# DESCRIPTION OF THE TASK:
Please write out everything from the line containing "The height and" down to the end of the material, replacing "Screen dimensions" with "Display size" and changing nothing else. Give only those lines.
— Start of ENTRIES —
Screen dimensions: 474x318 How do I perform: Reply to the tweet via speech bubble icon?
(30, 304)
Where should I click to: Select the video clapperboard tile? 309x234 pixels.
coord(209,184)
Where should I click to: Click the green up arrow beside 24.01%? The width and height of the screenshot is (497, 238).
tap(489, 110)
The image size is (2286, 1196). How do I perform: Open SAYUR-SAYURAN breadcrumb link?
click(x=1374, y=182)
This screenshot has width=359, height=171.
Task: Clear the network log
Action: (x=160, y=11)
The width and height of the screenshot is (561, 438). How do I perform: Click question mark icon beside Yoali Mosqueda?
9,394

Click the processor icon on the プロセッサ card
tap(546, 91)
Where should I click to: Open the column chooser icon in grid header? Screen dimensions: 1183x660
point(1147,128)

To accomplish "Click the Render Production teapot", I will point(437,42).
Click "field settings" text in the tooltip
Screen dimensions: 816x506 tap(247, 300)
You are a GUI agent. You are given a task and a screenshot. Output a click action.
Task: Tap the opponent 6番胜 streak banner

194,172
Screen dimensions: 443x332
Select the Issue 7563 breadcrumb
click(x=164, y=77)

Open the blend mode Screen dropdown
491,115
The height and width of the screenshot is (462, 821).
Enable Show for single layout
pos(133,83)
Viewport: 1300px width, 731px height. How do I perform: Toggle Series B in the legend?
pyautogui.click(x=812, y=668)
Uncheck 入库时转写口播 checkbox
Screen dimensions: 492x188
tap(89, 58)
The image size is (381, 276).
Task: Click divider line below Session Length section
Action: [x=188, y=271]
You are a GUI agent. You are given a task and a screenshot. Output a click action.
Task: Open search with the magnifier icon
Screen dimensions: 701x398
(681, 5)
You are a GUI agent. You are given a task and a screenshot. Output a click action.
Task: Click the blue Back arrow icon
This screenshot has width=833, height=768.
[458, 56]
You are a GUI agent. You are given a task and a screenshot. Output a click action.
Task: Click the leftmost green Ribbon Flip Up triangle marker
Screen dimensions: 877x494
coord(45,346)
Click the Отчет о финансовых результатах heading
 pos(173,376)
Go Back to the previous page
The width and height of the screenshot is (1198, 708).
— End of ENTRIES —
# RESPONSE FOR THIS EXERCISE:
The height and width of the screenshot is (462, 821).
Enable Show for single layout
pos(133,83)
Viewport: 1300px width, 731px height. How do I perform: Toggle Series B in the legend?
pyautogui.click(x=812, y=668)
Uncheck 入库时转写口播 checkbox
Display size: 492x188
tap(89, 58)
The image size is (381, 276).
Task: Click divider line below Session Length section
Action: [x=188, y=271]
You are a GUI agent. You are given a task and a screenshot. Output a click action.
Task: Open search with the magnifier icon
Display size: 701x398
(681, 5)
You are a GUI agent. You are given a task and a screenshot. Output a click action.
Task: Click the blue Back arrow icon
This screenshot has width=833, height=768.
[458, 56]
You are a GUI agent. You are given a task and a screenshot. Output a click action.
Task: Click the leftmost green Ribbon Flip Up triangle marker
Display size: 877x494
coord(45,346)
Click the Отчет о финансовых результатах heading
 pos(173,376)
Go Back to the previous page
The width and height of the screenshot is (1198, 708).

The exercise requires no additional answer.